Der Verwaltungsrat sollte daher den Operativen Index für die relevanten Führungskennzahlen
aufbereiten lassen. Das hat den Vorteil, dass er viel besser beurteilen kann wie gut die Leistung eines
Führungsgremiums wirklich war. Auf diese Weise wird er im Aufschwung nicht von guten Zahlen
geblendet, die ihn dazu verleiten, überhöhten Lohnforderungen nachzugeben. In schlechten Zeiten
wird er trotz negativen Einflüssen immer noch erkennen können, wenn die operative Leistung besser
war als der Durchschnitt.
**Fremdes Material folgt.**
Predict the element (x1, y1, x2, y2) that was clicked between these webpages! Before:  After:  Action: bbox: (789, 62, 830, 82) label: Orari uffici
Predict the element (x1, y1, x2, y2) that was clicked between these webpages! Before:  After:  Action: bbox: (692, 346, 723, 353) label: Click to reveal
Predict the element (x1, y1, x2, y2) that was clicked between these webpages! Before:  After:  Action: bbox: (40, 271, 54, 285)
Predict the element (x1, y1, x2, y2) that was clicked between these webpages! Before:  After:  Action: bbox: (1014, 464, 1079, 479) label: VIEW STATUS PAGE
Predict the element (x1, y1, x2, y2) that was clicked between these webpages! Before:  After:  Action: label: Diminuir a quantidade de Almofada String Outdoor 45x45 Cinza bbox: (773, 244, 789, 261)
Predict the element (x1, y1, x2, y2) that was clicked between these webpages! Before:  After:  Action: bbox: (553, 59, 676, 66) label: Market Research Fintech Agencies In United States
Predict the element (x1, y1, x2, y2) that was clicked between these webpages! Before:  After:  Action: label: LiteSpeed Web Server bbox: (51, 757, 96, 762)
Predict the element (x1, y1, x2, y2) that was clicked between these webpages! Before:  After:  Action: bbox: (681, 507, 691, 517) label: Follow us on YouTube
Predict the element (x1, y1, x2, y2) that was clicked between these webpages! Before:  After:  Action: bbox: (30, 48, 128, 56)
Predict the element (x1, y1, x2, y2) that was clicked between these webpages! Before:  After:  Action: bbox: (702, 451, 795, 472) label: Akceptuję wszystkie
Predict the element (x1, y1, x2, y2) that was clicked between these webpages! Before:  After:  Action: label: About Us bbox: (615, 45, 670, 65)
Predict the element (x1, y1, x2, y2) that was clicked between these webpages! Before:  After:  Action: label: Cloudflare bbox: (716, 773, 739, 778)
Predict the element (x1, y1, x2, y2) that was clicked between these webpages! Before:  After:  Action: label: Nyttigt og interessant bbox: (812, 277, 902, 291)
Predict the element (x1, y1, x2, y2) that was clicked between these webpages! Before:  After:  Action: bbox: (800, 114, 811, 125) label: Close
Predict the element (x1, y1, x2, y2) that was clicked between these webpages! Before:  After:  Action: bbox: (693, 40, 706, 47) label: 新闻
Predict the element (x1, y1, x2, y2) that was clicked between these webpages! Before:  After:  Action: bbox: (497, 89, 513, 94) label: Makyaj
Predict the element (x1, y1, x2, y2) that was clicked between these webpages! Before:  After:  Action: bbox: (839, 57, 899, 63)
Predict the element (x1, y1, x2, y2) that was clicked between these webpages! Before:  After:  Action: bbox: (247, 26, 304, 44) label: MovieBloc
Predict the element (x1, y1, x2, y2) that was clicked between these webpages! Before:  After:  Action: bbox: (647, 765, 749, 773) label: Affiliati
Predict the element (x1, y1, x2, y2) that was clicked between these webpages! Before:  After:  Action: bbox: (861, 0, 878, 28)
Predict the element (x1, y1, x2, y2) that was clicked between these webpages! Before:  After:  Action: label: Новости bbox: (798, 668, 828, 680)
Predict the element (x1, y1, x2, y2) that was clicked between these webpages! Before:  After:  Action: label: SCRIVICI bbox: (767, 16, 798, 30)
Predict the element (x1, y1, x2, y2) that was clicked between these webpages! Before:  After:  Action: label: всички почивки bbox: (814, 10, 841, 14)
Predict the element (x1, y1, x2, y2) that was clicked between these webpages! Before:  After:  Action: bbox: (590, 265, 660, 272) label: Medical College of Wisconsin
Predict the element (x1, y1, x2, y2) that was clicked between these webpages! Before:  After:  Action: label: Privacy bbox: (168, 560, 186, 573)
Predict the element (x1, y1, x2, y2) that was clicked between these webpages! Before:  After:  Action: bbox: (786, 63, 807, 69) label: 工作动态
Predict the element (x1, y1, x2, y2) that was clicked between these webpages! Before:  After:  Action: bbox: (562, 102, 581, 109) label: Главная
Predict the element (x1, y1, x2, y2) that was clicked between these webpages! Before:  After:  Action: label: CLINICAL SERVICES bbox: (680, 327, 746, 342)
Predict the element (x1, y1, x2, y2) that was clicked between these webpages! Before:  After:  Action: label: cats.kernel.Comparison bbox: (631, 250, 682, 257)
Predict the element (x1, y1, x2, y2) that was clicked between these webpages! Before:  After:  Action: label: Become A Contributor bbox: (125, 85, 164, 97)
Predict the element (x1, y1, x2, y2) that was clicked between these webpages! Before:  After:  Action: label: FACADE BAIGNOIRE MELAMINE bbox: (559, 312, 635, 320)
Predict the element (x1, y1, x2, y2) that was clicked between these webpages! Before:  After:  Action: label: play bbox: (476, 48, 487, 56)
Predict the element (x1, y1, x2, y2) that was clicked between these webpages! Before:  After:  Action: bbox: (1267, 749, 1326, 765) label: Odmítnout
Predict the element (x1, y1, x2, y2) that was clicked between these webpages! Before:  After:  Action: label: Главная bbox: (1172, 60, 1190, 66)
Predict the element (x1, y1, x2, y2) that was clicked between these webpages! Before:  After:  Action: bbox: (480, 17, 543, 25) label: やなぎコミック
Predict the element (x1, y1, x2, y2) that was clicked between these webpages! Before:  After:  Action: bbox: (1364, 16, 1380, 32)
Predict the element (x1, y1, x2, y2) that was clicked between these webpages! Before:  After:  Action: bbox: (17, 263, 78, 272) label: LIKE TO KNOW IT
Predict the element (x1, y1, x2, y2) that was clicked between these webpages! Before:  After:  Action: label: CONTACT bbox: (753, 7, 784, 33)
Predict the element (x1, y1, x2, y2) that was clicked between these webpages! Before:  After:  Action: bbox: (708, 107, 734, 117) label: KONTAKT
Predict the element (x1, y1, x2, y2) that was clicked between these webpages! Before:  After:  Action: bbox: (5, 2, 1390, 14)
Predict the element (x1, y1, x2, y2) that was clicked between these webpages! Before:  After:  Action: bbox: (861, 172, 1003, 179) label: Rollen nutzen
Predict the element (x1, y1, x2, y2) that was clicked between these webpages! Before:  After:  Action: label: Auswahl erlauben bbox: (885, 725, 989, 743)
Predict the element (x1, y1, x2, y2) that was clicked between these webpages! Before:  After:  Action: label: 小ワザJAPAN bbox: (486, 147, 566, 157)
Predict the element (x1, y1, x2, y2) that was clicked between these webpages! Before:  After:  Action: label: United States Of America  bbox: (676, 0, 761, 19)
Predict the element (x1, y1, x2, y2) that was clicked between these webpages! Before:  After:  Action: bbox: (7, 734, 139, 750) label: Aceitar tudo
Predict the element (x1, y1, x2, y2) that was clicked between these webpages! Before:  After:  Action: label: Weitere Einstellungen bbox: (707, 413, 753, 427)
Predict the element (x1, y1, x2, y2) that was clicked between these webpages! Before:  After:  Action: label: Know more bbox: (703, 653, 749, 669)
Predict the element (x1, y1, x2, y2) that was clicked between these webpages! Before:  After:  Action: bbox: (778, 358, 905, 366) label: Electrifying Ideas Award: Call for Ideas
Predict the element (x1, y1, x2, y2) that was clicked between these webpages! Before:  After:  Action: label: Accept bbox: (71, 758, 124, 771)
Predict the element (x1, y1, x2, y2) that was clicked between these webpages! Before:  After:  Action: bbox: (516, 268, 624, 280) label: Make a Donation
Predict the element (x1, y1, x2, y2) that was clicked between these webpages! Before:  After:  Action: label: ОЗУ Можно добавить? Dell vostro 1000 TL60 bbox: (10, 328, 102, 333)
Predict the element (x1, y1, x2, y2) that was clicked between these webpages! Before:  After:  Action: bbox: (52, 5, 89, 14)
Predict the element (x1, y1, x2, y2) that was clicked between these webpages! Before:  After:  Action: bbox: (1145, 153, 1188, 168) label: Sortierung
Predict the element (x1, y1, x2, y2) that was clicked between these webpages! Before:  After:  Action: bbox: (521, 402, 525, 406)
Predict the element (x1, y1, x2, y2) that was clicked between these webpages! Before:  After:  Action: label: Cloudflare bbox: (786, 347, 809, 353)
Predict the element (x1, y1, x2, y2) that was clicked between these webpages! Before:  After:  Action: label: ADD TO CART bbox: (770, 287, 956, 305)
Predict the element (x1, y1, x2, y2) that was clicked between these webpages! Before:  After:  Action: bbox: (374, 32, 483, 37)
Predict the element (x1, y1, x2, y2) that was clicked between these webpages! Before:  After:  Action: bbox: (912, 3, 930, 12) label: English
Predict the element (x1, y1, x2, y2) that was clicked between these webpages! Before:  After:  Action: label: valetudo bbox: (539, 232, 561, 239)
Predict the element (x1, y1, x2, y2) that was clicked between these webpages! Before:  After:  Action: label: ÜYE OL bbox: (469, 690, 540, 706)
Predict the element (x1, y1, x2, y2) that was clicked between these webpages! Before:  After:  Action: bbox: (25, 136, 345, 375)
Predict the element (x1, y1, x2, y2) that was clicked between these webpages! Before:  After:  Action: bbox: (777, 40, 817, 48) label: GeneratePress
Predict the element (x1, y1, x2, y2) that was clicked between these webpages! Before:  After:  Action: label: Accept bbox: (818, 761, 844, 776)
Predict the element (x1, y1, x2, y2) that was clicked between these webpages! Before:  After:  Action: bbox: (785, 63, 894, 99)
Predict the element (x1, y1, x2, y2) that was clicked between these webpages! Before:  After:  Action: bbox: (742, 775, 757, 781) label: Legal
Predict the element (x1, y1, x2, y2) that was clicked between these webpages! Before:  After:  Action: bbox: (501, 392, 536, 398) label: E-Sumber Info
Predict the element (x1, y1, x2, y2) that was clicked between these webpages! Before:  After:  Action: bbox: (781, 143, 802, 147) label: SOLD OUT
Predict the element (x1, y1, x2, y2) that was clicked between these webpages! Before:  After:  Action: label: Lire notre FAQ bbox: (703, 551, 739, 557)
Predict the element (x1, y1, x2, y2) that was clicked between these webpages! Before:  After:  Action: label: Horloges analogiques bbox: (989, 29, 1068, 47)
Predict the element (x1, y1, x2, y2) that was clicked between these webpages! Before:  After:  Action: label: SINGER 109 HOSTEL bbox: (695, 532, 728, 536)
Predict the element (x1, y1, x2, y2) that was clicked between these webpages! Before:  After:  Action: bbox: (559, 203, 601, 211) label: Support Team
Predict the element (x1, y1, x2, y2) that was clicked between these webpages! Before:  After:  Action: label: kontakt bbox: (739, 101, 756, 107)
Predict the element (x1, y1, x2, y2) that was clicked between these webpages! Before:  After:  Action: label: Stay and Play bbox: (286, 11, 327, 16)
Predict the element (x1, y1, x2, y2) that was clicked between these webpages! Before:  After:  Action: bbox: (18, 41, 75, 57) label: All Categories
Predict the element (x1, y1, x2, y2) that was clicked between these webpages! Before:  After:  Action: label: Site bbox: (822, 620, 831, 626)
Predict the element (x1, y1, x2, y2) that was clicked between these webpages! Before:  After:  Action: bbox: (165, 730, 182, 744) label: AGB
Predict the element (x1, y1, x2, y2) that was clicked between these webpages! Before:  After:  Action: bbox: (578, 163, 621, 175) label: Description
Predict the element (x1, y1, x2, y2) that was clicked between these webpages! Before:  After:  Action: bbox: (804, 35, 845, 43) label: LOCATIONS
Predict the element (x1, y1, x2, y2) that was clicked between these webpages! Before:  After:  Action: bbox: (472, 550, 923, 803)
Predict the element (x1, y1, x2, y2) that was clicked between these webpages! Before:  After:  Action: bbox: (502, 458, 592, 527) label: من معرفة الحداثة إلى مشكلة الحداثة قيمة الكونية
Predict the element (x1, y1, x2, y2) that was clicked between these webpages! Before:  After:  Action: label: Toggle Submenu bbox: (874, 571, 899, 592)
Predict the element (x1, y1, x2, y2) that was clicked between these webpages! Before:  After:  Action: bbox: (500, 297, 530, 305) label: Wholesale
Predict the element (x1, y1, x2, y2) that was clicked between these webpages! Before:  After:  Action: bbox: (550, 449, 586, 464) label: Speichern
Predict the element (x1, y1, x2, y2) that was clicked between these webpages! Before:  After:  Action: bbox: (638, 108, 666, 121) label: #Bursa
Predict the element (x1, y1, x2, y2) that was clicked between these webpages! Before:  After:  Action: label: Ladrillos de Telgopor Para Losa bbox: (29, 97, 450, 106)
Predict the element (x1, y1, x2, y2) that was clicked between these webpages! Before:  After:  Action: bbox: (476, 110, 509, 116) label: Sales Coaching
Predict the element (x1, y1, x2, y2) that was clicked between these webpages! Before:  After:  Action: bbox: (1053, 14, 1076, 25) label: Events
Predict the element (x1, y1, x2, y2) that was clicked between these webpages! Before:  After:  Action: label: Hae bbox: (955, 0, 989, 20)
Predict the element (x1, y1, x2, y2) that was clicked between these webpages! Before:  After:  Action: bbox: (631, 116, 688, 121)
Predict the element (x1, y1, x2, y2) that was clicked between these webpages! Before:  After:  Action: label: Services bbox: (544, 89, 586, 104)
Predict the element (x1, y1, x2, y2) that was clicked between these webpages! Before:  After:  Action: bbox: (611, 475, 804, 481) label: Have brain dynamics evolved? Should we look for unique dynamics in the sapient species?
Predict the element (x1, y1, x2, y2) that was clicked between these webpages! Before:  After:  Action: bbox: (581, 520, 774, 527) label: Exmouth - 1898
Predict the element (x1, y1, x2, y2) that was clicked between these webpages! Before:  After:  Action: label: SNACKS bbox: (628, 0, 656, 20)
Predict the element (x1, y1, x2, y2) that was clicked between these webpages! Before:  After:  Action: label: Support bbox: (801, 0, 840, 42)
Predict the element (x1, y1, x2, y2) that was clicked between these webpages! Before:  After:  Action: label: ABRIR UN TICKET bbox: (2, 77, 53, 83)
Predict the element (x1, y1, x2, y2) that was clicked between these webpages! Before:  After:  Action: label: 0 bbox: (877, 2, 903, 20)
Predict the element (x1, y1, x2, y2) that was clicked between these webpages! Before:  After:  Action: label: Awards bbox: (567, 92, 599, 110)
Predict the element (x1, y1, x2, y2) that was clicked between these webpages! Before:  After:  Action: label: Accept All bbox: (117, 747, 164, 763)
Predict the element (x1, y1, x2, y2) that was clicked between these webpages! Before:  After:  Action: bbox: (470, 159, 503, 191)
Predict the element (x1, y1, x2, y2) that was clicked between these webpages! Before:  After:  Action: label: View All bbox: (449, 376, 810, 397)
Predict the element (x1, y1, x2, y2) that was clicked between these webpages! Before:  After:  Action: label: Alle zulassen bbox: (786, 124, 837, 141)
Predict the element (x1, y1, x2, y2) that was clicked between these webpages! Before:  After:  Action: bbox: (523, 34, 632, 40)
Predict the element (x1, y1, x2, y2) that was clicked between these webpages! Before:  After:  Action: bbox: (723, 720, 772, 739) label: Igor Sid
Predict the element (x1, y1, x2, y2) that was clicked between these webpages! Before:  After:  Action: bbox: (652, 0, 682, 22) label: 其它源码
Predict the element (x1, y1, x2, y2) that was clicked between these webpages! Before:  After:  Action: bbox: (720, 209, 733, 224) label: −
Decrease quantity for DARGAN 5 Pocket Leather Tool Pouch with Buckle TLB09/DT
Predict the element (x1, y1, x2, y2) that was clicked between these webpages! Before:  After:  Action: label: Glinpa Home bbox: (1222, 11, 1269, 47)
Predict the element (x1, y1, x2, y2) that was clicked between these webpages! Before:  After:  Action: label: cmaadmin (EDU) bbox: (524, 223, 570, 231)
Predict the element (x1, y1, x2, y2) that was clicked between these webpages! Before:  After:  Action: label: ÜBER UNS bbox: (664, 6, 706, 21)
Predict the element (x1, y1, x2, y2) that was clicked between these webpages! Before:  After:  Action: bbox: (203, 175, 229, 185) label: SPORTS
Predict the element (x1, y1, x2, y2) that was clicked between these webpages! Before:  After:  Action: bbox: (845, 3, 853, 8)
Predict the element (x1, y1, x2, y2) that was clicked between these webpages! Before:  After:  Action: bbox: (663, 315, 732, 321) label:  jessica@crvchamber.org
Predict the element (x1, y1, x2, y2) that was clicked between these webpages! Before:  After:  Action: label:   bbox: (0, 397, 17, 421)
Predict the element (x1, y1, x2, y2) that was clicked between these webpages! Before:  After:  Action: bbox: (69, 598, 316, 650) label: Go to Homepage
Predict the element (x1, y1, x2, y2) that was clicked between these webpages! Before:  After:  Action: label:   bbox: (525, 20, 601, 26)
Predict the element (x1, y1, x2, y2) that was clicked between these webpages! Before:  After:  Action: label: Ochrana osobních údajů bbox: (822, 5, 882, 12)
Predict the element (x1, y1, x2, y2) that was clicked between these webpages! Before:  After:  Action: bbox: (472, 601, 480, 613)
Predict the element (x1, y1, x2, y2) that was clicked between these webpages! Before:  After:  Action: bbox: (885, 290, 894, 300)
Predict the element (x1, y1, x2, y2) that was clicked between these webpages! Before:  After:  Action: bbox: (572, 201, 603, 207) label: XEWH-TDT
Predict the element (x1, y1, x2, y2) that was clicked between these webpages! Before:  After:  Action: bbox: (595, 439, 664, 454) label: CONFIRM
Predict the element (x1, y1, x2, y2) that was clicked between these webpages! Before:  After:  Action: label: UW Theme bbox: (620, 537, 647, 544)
Hätte das die Exzesse im Bankensektor der vergangenen Jahre verhindern
können? Ich denke ja, denn die hohen Boni wurden immer mit hohen Gewinnen gerechtfertigt.
Wären diese Gewinne indexiert betrachtet worden, dann wären sie zumindest bei der Hälfte aller
Banken unter dem Median gewesen. Kaum eine starke Verhandlungsbasis.